• _Work to complete_:
Reproduce the data from the line that has "You are a GUI" through the line that has "(x=441, y=630)", with "screenshot" renamed to "screen capture" and nothing else changed. Leave the pictures out.

• _The records_:
"""

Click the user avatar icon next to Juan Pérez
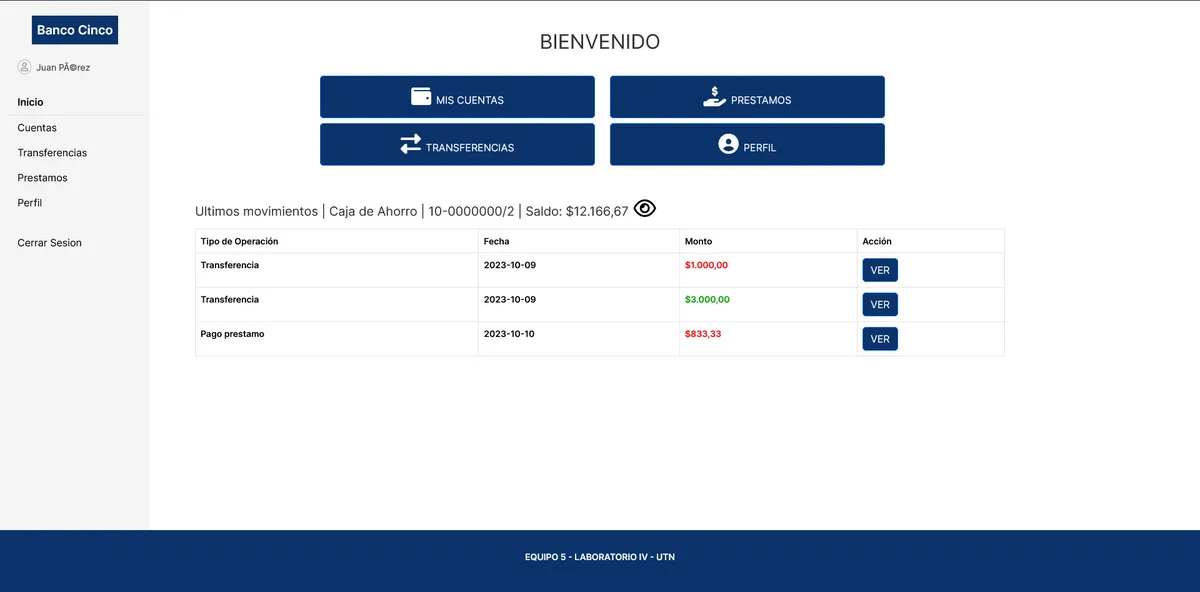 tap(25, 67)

"""
"""

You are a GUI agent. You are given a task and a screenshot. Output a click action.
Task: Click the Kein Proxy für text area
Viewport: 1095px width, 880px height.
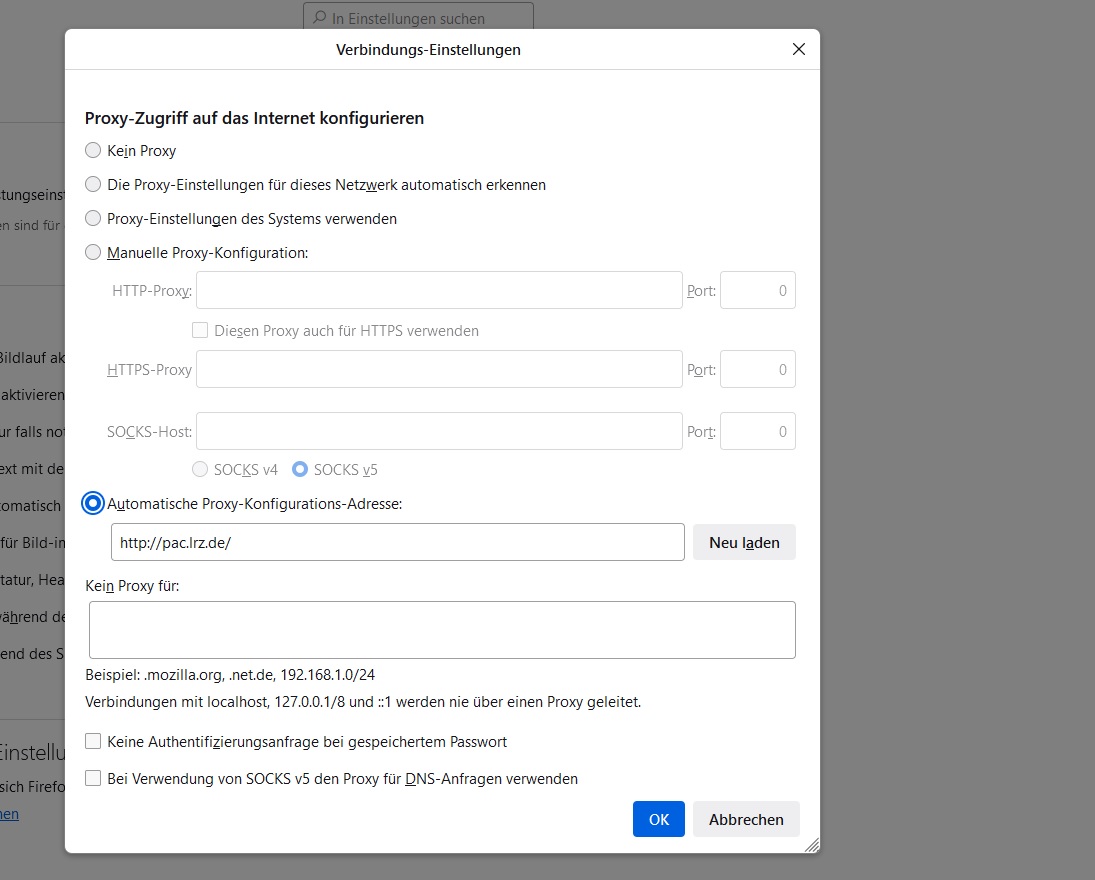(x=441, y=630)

"""
"""

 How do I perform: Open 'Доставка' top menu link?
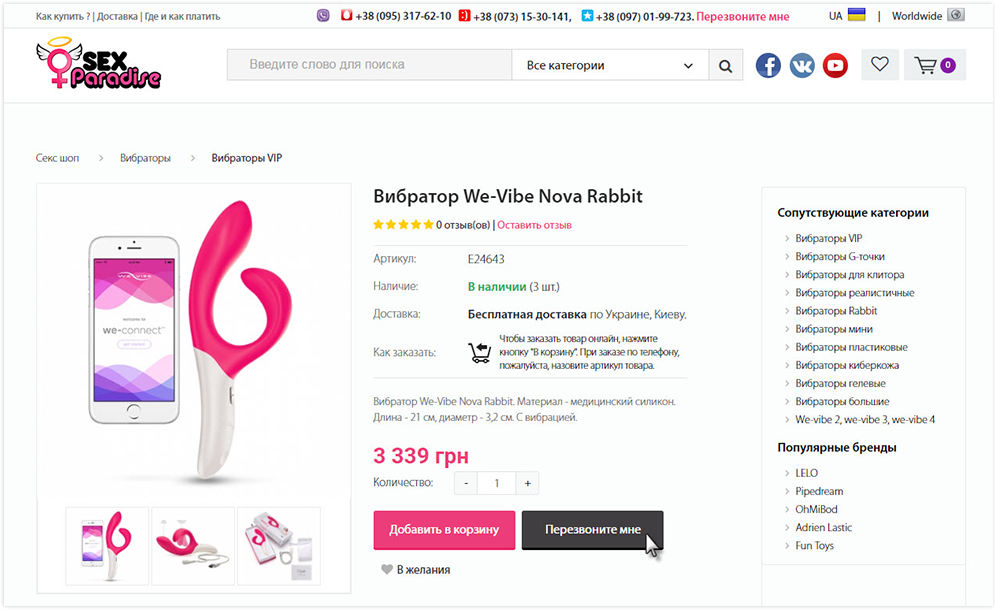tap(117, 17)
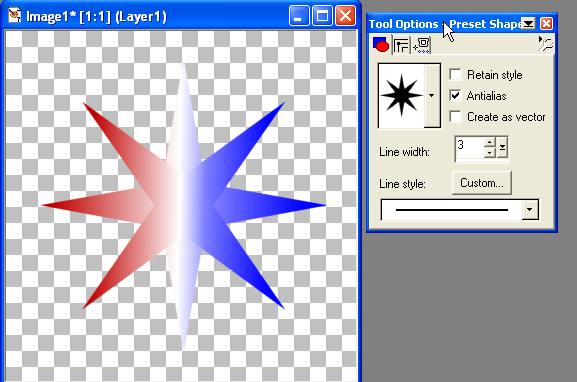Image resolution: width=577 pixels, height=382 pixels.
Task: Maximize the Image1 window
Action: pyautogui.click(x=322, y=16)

"""

• _Task solution_:
You are a GUI agent. You are given a task and a screen capture. Output a click action.
Task: Click the Kein Proxy für text area
Viewport: 1095px width, 880px height.
(x=441, y=630)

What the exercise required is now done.